The day the world holds an internet olympics please let me know, I’ll go and become hermit. Regardless, by some twisted turn of fate, that’s what’s happened in the world of ‘Daddy’s Girl’, with one of it’s competitors, Sade (Precious Mustapha), eventually realising the sick nature of the so-called sports. Sade is, of course, the daddy’s girl in question, living with, and caring for her father, Richard (David Webber), who suffers from dementia. It’s a big burden on Sade to care for her father - it restricts her employment opportunities and has left her in debt, facing eviction.
Just as that big-red notice comes up on her futuristic screen that she’ll be forced to leave within the next fourteen days, she is offered a lifeline to scrounge up some money. She’s given three choices - sell her kidney (effective but painful); start an only stans (oh dear); or participate in the influencer olympics (what has the world come to). Sade chooses the best of a bad bunch and is immediately greeted by the voice of Saul (Paterson Joseph), who sets out the rules, conditions and most importantly the rewards - 500,000 digicoins.
The grasp the technology has on Sade is creepy and a little perverse, though entirely unrealistic. The relationship between Sade and her father works far more effectively, giving us an idea of how Richard feels as well as Sade. The film is terrific at creating empathy for Richard, but it isn’t for Sade, who comes across as belligerent and impatient when she should be the exact opposite. Whilst Sade’s character is a nut which director Jessica Magaye can’t quite crack, that is to no fault of Precious Mustapha, who performs admirably and works competently integrating her performance with a whole host of special effects. David Webber is similarly impressive as her father, stealing his scenes and playing the role well. Paterson Joseph effectively plays the creepy voice of Saul, loaning his low, subtly threatening tone to the film.

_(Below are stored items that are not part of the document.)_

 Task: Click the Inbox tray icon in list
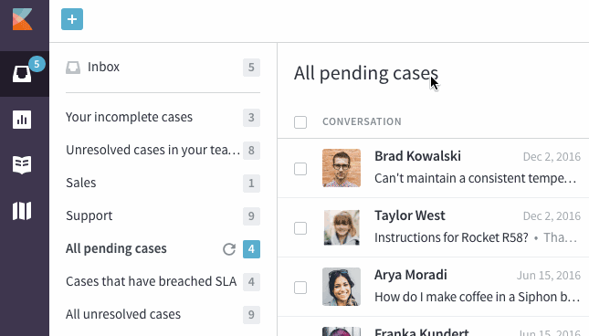pyautogui.click(x=73, y=68)
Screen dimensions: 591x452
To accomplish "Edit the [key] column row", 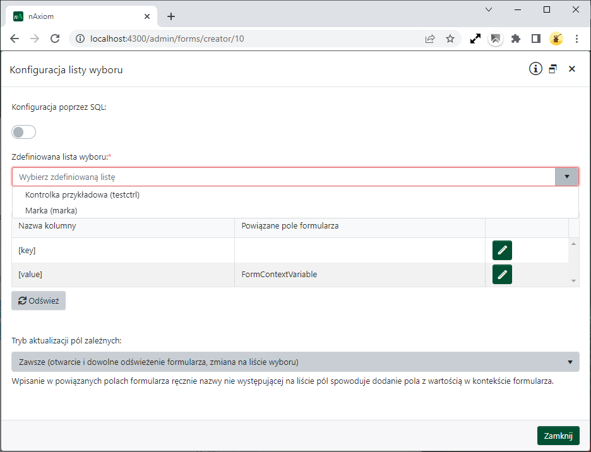I will 502,250.
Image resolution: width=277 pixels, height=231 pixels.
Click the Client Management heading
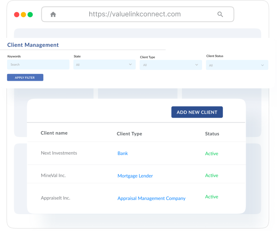tap(33, 45)
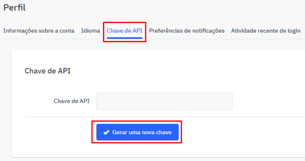Click red outline surrounding the Gerar button

[137, 121]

Although Jessica Magaye may have failed to break into the character of Sade, she directs the film well otherwise, playing with a weird concept and integrating it with some deeper themes to mixed success. Nevertheless, the camerawork is neat, and although it doesn’t jump out of the screen, it is at least competently directed. The script, which Magaye also wrote, is fairly tight, though occasionally leans too heavily on melodrama.
Whilst Magaye should undeniably be praised for creating such a brave, inventive story, ‘Daddy’s Girl’ almost suffers as a result of it. Ultimately, it’s highlights are in its performances and the subplot of her father’s dementia, not in the technological mayhem which Sade is engaging in. So although there are some important themes and not too subtle messages about dementia and technology, it never quite manages to overcome the absurdity of it’s premise.